## Task description
Print every record exactly.

## Stored data
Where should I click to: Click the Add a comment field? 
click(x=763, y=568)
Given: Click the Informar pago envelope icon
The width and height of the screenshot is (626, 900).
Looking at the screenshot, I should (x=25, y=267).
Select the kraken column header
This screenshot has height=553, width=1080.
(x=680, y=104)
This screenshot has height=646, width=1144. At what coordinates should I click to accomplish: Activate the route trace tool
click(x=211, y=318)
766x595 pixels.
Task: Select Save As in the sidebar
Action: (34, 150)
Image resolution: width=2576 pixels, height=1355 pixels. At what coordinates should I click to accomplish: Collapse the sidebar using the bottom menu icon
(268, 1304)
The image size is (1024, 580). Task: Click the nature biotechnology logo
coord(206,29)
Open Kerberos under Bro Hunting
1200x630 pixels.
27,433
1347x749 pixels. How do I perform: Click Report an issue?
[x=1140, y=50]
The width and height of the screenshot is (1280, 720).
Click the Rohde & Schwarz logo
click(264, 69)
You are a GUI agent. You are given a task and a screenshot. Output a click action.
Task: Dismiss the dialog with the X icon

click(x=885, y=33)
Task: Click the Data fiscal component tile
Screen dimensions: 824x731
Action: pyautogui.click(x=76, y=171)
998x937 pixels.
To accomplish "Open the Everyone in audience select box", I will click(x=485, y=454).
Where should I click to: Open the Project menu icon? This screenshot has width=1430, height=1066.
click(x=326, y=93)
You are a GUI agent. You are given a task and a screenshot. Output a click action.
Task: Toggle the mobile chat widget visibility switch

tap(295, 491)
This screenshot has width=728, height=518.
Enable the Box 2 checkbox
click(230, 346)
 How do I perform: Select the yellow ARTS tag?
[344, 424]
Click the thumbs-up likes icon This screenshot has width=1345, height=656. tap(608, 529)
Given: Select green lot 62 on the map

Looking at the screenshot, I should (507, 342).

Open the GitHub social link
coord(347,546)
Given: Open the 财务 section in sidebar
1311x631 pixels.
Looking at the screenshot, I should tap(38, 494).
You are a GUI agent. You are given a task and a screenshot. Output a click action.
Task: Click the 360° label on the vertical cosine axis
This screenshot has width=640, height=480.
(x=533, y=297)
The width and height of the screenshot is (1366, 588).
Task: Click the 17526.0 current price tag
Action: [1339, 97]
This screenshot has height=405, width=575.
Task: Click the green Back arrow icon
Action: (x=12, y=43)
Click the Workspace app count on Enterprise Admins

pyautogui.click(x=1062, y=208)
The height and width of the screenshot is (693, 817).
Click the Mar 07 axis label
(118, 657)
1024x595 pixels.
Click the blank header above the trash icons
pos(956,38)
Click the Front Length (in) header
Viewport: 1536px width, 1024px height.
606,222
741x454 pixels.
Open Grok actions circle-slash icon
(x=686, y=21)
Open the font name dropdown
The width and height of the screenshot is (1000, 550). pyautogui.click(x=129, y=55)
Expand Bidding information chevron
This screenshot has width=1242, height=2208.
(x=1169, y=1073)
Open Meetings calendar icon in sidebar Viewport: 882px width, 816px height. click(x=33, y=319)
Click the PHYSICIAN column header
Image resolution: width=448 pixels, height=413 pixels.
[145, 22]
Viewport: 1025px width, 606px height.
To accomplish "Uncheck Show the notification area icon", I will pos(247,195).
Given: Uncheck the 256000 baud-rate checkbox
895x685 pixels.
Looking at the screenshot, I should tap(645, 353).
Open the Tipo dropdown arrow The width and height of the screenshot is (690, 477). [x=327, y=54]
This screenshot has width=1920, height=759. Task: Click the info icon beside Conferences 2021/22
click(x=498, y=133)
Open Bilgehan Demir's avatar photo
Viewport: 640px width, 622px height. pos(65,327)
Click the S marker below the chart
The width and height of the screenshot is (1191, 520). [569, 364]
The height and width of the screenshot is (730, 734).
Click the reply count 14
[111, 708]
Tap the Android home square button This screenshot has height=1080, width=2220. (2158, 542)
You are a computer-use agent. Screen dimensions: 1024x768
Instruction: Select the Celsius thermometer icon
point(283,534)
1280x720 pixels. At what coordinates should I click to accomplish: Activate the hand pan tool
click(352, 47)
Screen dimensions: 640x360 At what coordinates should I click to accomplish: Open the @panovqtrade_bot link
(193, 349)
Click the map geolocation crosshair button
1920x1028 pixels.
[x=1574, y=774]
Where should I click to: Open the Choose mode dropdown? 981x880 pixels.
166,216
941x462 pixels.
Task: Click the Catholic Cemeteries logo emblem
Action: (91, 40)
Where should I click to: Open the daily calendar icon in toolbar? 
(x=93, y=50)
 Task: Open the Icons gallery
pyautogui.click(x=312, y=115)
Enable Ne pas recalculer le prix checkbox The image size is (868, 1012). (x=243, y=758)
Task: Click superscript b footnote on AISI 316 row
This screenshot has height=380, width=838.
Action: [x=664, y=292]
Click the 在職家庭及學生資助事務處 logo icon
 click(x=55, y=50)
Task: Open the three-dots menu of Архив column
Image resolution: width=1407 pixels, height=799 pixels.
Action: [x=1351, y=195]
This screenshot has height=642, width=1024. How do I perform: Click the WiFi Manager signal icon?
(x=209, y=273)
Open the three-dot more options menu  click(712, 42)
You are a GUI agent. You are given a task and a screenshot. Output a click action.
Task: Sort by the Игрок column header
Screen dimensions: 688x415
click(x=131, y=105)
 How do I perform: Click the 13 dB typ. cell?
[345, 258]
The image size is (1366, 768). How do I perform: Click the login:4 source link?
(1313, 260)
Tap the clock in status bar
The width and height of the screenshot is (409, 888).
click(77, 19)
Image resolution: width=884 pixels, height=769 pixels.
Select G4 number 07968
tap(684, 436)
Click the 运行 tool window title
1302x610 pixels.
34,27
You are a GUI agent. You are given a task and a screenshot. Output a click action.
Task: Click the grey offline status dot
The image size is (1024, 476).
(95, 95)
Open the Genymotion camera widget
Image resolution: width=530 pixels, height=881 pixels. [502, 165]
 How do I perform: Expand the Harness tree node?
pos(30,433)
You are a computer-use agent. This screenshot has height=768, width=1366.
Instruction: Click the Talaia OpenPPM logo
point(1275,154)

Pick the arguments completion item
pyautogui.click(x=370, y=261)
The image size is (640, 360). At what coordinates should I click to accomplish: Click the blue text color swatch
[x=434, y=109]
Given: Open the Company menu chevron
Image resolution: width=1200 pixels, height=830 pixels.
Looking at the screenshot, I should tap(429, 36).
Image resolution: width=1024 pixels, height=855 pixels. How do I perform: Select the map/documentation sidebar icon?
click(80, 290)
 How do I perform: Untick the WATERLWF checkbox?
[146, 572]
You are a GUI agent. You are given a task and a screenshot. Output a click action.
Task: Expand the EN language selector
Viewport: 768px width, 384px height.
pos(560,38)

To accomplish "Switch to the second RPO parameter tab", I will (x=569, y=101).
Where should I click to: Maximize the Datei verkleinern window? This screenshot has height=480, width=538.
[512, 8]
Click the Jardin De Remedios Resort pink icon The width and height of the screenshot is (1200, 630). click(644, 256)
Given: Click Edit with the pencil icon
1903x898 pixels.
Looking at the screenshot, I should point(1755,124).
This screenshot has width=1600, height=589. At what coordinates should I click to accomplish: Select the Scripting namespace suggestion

## Response area
Where should I click to: Click the Add a comment field? 
click(x=763, y=568)
Given: Click the Informar pago envelope icon
The width and height of the screenshot is (626, 900).
Looking at the screenshot, I should (x=25, y=267).
Select the kraken column header
This screenshot has height=553, width=1080.
(x=680, y=104)
This screenshot has height=646, width=1144. At what coordinates should I click to accomplish: Activate the route trace tool
click(x=211, y=318)
766x595 pixels.
Task: Select Save As in the sidebar
Action: (34, 150)
Image resolution: width=2576 pixels, height=1355 pixels. At what coordinates should I click to accomplish: Collapse the sidebar using the bottom menu icon
(268, 1304)
The image size is (1024, 580). Task: Click the nature biotechnology logo
coord(206,29)
Open Kerberos under Bro Hunting
1200x630 pixels.
27,433
1347x749 pixels. How do I perform: Click Report an issue?
[x=1140, y=50]
The width and height of the screenshot is (1280, 720).
Click the Rohde & Schwarz logo
click(264, 69)
You are a GUI agent. You are given a task and a screenshot. Output a click action.
Task: Dismiss the dialog with the X icon

click(x=885, y=33)
Task: Click the Data fiscal component tile
Screen dimensions: 824x731
Action: pyautogui.click(x=76, y=171)
998x937 pixels.
To accomplish "Open the Everyone in audience select box", I will click(x=485, y=454).
Where should I click to: Open the Project menu icon? This screenshot has width=1430, height=1066.
click(x=326, y=93)
You are a GUI agent. You are given a task and a screenshot. Output a click action.
Task: Toggle the mobile chat widget visibility switch

tap(295, 491)
This screenshot has width=728, height=518.
Enable the Box 2 checkbox
click(230, 346)
 How do I perform: Select the yellow ARTS tag?
[344, 424]
Click the thumbs-up likes icon This screenshot has width=1345, height=656. tap(608, 529)
Given: Select green lot 62 on the map

Looking at the screenshot, I should (507, 342).

Open the GitHub social link
coord(347,546)
Given: Open the 财务 section in sidebar
1311x631 pixels.
Looking at the screenshot, I should tap(38, 494).
You are a GUI agent. You are given a task and a screenshot. Output a click action.
Task: Click the 360° label on the vertical cosine axis
This screenshot has width=640, height=480.
(x=533, y=297)
The width and height of the screenshot is (1366, 588).
Task: Click the 17526.0 current price tag
Action: [1339, 97]
This screenshot has height=405, width=575.
Task: Click the green Back arrow icon
Action: (x=12, y=43)
Click the Workspace app count on Enterprise Admins

pyautogui.click(x=1062, y=208)
The height and width of the screenshot is (693, 817).
Click the Mar 07 axis label
(118, 657)
1024x595 pixels.
Click the blank header above the trash icons
pos(956,38)
Click the Front Length (in) header
Viewport: 1536px width, 1024px height.
606,222
741x454 pixels.
Open Grok actions circle-slash icon
(x=686, y=21)
Open the font name dropdown
The width and height of the screenshot is (1000, 550). pyautogui.click(x=129, y=55)
Expand Bidding information chevron
This screenshot has width=1242, height=2208.
(x=1169, y=1073)
Open Meetings calendar icon in sidebar Viewport: 882px width, 816px height. click(x=33, y=319)
Click the PHYSICIAN column header
Image resolution: width=448 pixels, height=413 pixels.
[145, 22]
Viewport: 1025px width, 606px height.
To accomplish "Uncheck Show the notification area icon", I will pos(247,195).
Given: Uncheck the 256000 baud-rate checkbox
895x685 pixels.
Looking at the screenshot, I should tap(645, 353).
Open the Tipo dropdown arrow The width and height of the screenshot is (690, 477). [x=327, y=54]
This screenshot has width=1920, height=759. Task: Click the info icon beside Conferences 2021/22
click(x=498, y=133)
Open Bilgehan Demir's avatar photo
Viewport: 640px width, 622px height. pos(65,327)
Click the S marker below the chart
The width and height of the screenshot is (1191, 520). [569, 364]
The height and width of the screenshot is (730, 734).
Click the reply count 14
[111, 708]
Tap the Android home square button This screenshot has height=1080, width=2220. (2158, 542)
You are a computer-use agent. Screen dimensions: 1024x768
Instruction: Select the Celsius thermometer icon
point(283,534)
1280x720 pixels. At what coordinates should I click to accomplish: Activate the hand pan tool
click(352, 47)
Screen dimensions: 640x360 At what coordinates should I click to accomplish: Open the @panovqtrade_bot link
(193, 349)
Click the map geolocation crosshair button
1920x1028 pixels.
[x=1574, y=774]
Where should I click to: Open the Choose mode dropdown? 981x880 pixels.
166,216
941x462 pixels.
Task: Click the Catholic Cemeteries logo emblem
Action: (91, 40)
Where should I click to: Open the daily calendar icon in toolbar? 
(x=93, y=50)
 Task: Open the Icons gallery
pyautogui.click(x=312, y=115)
Enable Ne pas recalculer le prix checkbox The image size is (868, 1012). (x=243, y=758)
Task: Click superscript b footnote on AISI 316 row
This screenshot has height=380, width=838.
Action: [x=664, y=292]
Click the 在職家庭及學生資助事務處 logo icon
 click(x=55, y=50)
Task: Open the three-dots menu of Архив column
Image resolution: width=1407 pixels, height=799 pixels.
Action: [x=1351, y=195]
This screenshot has height=642, width=1024. How do I perform: Click the WiFi Manager signal icon?
(x=209, y=273)
Open the three-dot more options menu  click(712, 42)
You are a GUI agent. You are given a task and a screenshot. Output a click action.
Task: Sort by the Игрок column header
Screen dimensions: 688x415
click(x=131, y=105)
 How do I perform: Click the 13 dB typ. cell?
[345, 258]
The image size is (1366, 768). How do I perform: Click the login:4 source link?
(1313, 260)
Tap the clock in status bar
The width and height of the screenshot is (409, 888).
click(77, 19)
Image resolution: width=884 pixels, height=769 pixels.
Select G4 number 07968
tap(684, 436)
Click the 运行 tool window title
1302x610 pixels.
34,27
You are a GUI agent. You are given a task and a screenshot. Output a click action.
Task: Click the grey offline status dot
The image size is (1024, 476).
(95, 95)
Open the Genymotion camera widget
Image resolution: width=530 pixels, height=881 pixels. [502, 165]
 How do I perform: Expand the Harness tree node?
pos(30,433)
You are a computer-use agent. This screenshot has height=768, width=1366.
Instruction: Click the Talaia OpenPPM logo
point(1275,154)

Pick the arguments completion item
pyautogui.click(x=370, y=261)
The image size is (640, 360). At what coordinates should I click to accomplish: Click the blue text color swatch
[x=434, y=109]
Given: Open the Company menu chevron
Image resolution: width=1200 pixels, height=830 pixels.
Looking at the screenshot, I should tap(429, 36).
Image resolution: width=1024 pixels, height=855 pixels. How do I perform: Select the map/documentation sidebar icon?
click(80, 290)
 How do I perform: Untick the WATERLWF checkbox?
[146, 572]
You are a GUI agent. You are given a task and a screenshot. Output a click action.
Task: Expand the EN language selector
Viewport: 768px width, 384px height.
pos(560,38)

To accomplish "Switch to the second RPO parameter tab", I will (x=569, y=101).
Where should I click to: Maximize the Datei verkleinern window? This screenshot has height=480, width=538.
[512, 8]
Click the Jardin De Remedios Resort pink icon The width and height of the screenshot is (1200, 630). click(644, 256)
Given: Click Edit with the pencil icon
1903x898 pixels.
Looking at the screenshot, I should point(1755,124).
This screenshot has width=1600, height=589. At what coordinates should I click to accomplish: Select the Scripting namespace suggestion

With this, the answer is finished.